チューリヒ美術館の新館長アン・デメスター氏には、この暗い過去にどう光を当てるべきか、大きな期待が寄せられている。

チッパーフィールド設計の新館は、同美術館にとって最初ではないが、最大規模の増築工事に当たる。この増築で約5000平方メートルの展示スペースが追加された。総面積はこれまでの2倍となり、チューリヒ美術館はスイス最大の美術館になった。

ところが、厳しい批判は新館の大ホールなどにも寄せられるようになった。ホールは誰でも通行自由で、ハイムプラッツから美術館の庭、そして元州立学校で現チューリヒ大学所有の建物に続く通路の役割も備えている。だが、このホールは石で覆われているため、閉鎖的すぎるとの声が上がっている。

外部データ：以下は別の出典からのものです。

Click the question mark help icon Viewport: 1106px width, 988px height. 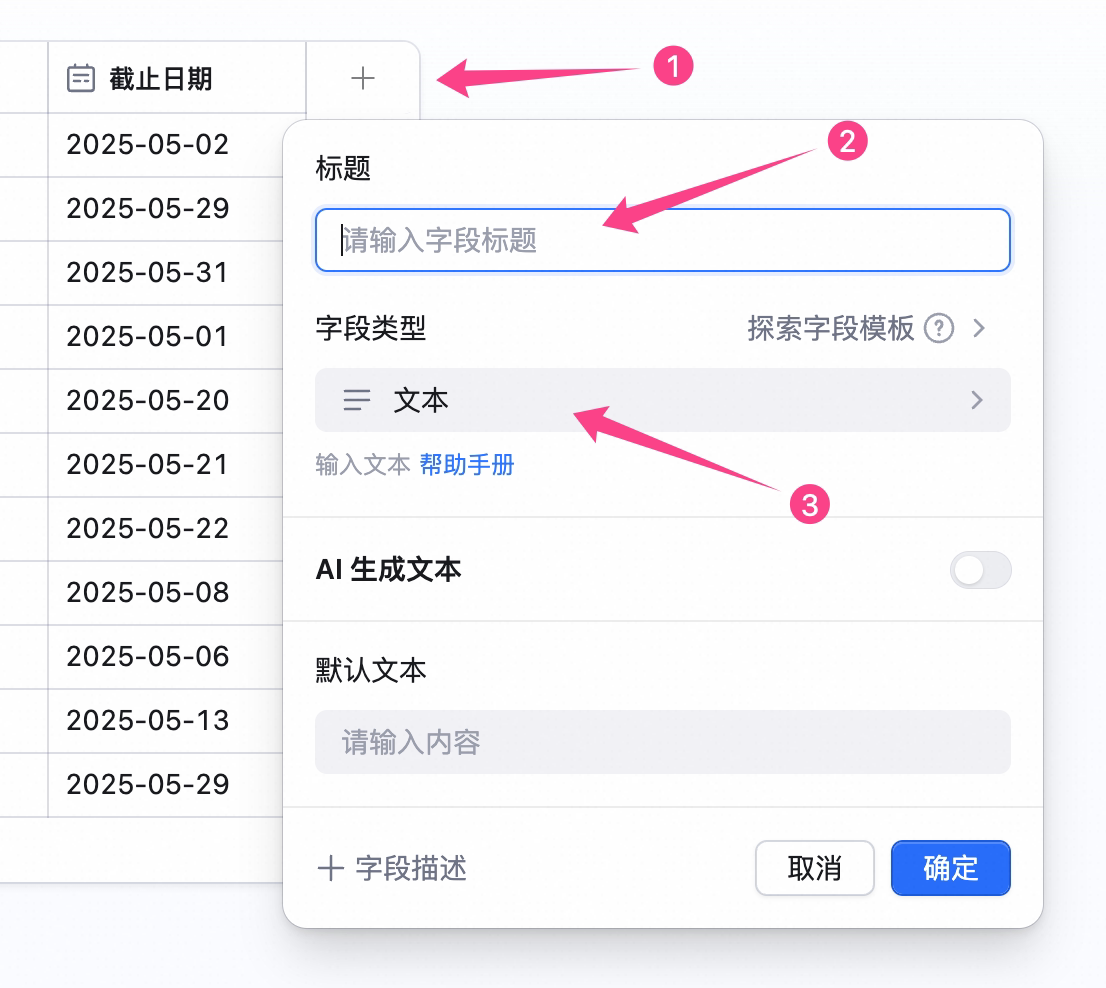939,329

連邦工科大学チューリヒ校(ETHZ)のフィリップ・ウアシュプルング教授は、チッパーフィールドの新館を「隔絶的なモニュメント」と表現した。しかし、建築家自身の意図は異なり、広くて明るい新たな空間の存在によって、チューリヒ美術館は公衆がより入りやすい場所――すなわち「a place to go(人々の行き場)」になると、新館の開館に合わせて発行された小冊子外部リンクで述べている。

優美な角材

天然石のファサードはとてもエレガントな印象を与えるかもしれないが、建物全体の大きさを相殺するものではない。同新館は優雅な角材のようで、多くのチューリヒ市民はまだ確かな親しみを感じてはいない。それでもあえて行ってみようという人には、巨大なホールへの(無料での)入場後、同じくデイヴィッド・チッパーフィールド・アーキテクツ設計のクンストハウス・バーの訪問をおすすめする。同バーには、元々はチューリヒのベルビュー地区のコルソ・バーに1934年に設置された、マックス・エルンストの大壁画「Pétales et jardin de la nymphe Ancolie(仮訳:花びらとニンフ『オダマキ』の庭)」が飾られている。

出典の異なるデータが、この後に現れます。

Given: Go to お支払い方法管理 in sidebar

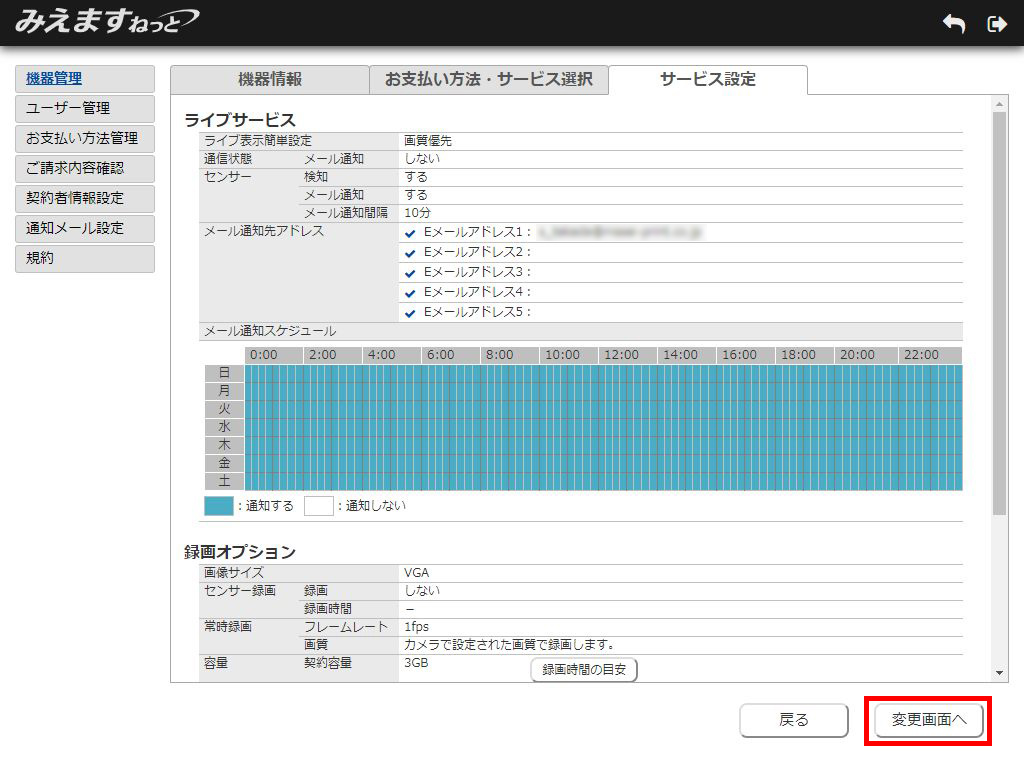Looking at the screenshot, I should [85, 139].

「大きさ」は、チッパーフィールドもビルの設計に携わったチューリヒの商業地区オイロパ・アレーでも長い間、議論を呼び続けているテーマだ。マックス・デュドラー、ギゴン/ゴヤー・アーキテクツとの共同設計の4棟のオフィスビルから成る区画は、スイスの大手銀行に1万4600平方メートルの空間を提供している。

環境への取り組みを評価

プリツカー賞の審査委員会は声明で、チッパーフィールドの建築は決して芸術のための芸術ではないと述べた。彼の功績は、建築のエレガンスや厳格さをはるかに超越したところにある。入念さ、精巧さ、大きな静寂によって「より高度な目的と、社会・公共の福祉への関心」を追求したと評価した。

今年(2023年)で70歳になるチッパーフィールドは、スペイン南西部ガリシアに設立した財団Fundación RIAで、建築の枠を大きく越えた新たな活動に情熱的に取り組んでいる。チッパーフィールドは同活動での自身の課題を、危機的状況に置かれた地球で、生活と生活条件の改善の新たな方策を見つけ出すことだという。同財団は、多様な景観、農業、生態学、地域の伝統保全への貢献を目指す。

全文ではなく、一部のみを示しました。